● Task statement: Pull out every line of the items below that contains the string "output", and copy each one.

[Saved entries]
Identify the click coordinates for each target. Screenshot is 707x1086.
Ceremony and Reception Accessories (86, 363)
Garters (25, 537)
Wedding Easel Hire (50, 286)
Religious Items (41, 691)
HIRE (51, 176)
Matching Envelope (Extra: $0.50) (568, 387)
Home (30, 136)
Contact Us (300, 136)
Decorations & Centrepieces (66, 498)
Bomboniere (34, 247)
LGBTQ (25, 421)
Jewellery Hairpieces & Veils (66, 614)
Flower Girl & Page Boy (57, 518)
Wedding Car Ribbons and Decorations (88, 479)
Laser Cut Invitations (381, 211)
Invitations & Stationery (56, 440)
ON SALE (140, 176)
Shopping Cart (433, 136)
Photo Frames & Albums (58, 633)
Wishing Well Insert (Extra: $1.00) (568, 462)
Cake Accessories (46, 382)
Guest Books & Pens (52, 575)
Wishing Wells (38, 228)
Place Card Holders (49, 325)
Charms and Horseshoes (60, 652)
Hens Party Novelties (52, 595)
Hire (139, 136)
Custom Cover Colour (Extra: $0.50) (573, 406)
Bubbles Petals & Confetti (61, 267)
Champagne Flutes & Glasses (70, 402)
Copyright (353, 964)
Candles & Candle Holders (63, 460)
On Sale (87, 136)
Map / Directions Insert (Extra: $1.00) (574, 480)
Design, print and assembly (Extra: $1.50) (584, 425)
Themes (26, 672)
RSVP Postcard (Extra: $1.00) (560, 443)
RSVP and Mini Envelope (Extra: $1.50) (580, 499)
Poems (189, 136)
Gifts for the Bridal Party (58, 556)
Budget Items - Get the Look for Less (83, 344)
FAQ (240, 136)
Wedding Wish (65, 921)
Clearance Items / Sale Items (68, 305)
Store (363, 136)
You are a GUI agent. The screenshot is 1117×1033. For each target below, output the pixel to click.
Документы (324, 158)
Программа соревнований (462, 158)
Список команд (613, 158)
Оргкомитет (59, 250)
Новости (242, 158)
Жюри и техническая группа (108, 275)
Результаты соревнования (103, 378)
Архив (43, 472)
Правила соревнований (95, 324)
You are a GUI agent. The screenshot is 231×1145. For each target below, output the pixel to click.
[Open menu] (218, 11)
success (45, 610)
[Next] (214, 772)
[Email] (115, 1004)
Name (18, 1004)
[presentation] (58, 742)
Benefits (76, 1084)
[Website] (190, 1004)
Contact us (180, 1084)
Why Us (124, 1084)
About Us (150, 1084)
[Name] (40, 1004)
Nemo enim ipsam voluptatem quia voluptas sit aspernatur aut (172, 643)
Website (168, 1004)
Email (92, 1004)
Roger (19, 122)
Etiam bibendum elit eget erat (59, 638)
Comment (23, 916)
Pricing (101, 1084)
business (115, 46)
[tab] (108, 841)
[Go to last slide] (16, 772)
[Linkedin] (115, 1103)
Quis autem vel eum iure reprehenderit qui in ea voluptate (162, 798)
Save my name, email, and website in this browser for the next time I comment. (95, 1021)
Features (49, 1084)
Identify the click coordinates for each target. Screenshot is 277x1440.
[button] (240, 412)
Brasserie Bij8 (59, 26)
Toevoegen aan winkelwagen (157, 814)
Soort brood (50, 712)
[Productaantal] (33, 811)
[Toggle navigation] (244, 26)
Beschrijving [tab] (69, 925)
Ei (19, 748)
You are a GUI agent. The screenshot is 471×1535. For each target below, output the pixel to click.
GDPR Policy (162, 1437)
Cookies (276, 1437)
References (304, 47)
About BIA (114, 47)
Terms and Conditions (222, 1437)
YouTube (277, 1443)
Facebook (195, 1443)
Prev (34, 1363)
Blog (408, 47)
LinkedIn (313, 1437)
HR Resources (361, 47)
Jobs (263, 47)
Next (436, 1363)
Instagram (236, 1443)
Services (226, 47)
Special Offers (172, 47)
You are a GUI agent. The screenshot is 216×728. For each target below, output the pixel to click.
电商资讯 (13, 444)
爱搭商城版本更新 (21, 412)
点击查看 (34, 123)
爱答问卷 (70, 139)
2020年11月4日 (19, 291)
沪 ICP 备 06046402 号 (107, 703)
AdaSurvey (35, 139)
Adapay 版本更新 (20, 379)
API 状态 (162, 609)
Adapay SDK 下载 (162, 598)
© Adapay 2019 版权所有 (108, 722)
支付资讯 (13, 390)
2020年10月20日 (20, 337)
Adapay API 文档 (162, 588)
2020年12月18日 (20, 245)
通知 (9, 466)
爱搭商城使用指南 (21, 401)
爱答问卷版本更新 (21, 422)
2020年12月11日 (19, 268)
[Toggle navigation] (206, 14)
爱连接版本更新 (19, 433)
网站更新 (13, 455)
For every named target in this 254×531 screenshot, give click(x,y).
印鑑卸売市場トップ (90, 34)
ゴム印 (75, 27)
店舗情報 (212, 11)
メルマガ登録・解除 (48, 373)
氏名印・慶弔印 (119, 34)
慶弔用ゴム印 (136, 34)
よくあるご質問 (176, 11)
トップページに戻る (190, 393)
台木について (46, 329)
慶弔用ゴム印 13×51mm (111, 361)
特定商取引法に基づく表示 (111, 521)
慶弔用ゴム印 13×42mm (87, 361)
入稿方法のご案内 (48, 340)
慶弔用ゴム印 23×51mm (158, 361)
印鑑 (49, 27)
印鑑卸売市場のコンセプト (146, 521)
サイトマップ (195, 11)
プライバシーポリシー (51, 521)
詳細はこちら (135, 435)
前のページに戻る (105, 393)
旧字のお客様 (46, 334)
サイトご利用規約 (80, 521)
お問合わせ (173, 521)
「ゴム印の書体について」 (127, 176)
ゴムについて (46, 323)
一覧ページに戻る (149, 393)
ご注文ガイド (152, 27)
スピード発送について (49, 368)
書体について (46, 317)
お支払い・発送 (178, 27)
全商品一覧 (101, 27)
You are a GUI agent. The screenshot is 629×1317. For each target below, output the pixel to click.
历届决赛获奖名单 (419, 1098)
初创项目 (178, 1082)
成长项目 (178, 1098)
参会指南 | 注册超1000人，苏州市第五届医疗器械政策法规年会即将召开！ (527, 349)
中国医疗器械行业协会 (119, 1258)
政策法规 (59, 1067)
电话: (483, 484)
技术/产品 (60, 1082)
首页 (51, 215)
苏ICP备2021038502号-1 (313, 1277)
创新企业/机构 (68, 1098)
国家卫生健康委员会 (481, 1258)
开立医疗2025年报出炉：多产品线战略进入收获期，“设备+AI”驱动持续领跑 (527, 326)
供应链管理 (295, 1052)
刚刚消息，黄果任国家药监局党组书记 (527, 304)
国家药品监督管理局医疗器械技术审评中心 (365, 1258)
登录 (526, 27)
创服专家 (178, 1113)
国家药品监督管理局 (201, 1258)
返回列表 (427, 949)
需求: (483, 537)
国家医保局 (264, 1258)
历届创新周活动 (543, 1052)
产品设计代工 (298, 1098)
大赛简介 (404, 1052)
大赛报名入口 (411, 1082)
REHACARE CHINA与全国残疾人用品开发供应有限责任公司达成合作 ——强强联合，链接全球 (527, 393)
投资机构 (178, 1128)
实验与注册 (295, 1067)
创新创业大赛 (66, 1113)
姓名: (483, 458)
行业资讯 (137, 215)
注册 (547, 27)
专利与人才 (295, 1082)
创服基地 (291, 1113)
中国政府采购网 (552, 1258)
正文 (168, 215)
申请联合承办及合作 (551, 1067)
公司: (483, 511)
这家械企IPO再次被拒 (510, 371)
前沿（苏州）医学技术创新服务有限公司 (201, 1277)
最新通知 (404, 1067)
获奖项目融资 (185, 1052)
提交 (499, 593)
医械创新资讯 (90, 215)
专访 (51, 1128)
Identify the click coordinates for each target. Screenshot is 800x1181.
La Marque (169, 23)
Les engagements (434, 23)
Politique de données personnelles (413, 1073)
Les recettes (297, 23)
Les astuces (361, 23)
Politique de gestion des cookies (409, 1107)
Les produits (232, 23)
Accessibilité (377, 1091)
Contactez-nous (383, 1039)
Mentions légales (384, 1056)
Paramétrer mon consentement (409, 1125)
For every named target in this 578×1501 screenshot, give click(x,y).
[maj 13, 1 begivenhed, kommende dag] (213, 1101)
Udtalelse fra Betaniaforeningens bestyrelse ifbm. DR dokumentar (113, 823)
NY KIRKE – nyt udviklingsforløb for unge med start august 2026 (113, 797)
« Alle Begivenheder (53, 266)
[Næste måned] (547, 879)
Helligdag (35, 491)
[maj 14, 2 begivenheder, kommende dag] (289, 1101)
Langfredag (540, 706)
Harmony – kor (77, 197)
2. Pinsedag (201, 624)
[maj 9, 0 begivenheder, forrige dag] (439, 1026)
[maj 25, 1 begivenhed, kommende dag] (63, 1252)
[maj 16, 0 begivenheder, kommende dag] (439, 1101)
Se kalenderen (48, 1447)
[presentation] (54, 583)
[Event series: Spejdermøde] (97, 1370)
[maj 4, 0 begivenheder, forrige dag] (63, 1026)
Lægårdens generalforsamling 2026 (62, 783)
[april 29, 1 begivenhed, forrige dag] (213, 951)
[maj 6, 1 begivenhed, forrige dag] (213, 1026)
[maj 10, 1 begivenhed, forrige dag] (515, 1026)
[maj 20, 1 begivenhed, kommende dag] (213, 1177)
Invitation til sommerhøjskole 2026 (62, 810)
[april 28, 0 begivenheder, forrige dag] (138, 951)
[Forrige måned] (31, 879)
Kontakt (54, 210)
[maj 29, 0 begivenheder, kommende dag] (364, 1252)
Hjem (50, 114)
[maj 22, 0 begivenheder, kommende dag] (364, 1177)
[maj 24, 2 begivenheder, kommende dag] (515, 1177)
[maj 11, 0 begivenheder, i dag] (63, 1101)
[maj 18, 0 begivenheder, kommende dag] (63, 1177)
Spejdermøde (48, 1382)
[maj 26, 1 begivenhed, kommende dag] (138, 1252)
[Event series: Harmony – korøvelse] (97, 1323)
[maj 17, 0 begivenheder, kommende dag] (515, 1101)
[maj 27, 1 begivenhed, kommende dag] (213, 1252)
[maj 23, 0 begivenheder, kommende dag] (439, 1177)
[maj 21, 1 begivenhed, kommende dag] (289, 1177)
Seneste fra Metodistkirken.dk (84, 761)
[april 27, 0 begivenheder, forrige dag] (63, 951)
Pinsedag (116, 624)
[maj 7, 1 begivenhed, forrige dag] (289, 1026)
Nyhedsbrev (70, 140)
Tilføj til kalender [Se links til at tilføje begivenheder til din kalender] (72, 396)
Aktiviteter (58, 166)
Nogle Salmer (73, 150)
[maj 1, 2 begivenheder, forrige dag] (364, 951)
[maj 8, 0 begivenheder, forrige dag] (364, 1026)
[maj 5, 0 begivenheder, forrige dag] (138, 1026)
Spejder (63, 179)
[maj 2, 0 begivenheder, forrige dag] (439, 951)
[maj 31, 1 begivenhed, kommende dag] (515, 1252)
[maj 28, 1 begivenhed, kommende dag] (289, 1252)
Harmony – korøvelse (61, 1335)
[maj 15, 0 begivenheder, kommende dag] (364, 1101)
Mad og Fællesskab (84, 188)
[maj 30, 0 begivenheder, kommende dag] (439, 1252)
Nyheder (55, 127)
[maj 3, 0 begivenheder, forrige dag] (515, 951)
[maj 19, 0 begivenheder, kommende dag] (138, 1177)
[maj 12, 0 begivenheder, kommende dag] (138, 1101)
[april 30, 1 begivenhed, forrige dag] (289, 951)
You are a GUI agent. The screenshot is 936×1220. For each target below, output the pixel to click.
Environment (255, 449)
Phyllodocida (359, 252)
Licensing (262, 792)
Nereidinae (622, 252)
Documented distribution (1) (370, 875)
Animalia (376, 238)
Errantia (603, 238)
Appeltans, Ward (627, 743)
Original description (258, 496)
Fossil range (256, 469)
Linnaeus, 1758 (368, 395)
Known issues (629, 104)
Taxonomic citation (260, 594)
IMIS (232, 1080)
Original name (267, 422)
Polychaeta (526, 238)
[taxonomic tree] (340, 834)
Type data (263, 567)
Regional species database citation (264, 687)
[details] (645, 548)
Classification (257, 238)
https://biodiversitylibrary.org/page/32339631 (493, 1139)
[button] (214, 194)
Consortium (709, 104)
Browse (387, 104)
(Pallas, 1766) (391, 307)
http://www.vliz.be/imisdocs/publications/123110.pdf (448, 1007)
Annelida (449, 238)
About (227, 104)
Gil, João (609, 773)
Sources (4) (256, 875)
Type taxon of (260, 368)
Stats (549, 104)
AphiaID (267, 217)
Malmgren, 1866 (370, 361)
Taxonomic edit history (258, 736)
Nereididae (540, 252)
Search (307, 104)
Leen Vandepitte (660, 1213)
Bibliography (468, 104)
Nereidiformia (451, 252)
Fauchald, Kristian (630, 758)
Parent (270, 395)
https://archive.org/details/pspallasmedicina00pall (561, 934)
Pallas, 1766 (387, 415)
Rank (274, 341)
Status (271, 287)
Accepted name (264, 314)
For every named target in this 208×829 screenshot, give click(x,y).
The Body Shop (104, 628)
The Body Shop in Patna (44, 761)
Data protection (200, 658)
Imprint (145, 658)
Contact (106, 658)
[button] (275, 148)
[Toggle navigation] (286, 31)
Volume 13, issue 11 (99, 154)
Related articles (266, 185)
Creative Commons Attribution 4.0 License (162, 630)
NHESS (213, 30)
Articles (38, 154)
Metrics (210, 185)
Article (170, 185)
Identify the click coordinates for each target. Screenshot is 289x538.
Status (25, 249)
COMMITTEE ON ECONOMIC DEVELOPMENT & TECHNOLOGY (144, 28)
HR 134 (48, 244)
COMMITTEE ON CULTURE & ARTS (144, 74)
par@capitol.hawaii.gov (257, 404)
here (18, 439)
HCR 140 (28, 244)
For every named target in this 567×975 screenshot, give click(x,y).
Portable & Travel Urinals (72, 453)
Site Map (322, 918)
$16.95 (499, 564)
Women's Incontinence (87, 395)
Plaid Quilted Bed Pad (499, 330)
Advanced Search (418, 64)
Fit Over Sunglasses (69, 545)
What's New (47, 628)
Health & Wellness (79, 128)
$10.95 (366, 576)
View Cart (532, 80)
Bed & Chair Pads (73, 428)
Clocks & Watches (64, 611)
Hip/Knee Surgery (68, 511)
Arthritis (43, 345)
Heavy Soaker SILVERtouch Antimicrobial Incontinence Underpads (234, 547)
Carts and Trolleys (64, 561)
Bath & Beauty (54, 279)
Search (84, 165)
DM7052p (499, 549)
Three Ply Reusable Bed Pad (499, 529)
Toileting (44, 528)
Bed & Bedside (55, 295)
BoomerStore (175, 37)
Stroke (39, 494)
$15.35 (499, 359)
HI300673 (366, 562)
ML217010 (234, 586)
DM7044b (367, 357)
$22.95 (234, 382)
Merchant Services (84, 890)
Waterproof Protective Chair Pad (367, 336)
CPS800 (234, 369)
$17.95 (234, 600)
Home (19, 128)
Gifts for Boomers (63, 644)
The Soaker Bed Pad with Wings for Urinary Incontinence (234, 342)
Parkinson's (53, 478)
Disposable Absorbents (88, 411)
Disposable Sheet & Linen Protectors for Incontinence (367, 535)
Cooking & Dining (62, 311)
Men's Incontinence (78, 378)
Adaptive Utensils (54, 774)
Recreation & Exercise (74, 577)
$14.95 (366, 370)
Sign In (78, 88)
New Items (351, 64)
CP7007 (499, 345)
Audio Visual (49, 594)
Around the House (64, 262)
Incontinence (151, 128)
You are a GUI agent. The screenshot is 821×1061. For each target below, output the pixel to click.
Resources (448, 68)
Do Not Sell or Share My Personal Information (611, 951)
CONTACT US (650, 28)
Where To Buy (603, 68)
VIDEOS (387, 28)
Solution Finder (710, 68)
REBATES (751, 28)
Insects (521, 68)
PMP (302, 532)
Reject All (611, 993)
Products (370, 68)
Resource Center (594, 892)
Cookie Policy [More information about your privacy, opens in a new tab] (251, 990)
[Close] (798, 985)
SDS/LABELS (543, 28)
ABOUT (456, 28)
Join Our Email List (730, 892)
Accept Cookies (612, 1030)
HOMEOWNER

● Exercise solution:
You are a GUI agent. The screenshot is 1117×1033. For each target below, output the pixel to click.
You are a GUI agent. The screenshot is 231×1145. For each target below, output the pixel to click.
You are a GUI agent. The screenshot is 471×1535. For each target below, output the pixel to click.
You are a GUI agent. The screenshot is 216×728. For each target below, output the pixel to click.
You are a GUI agent. The screenshot is 629×1317. For each target below, output the pixel to click.
You are a GUI agent. The screenshot is 936×1220. For each target below, output the pixel to click.
You are a GUI agent. The screenshot is 821×1061. For each target below, output the pixel to click.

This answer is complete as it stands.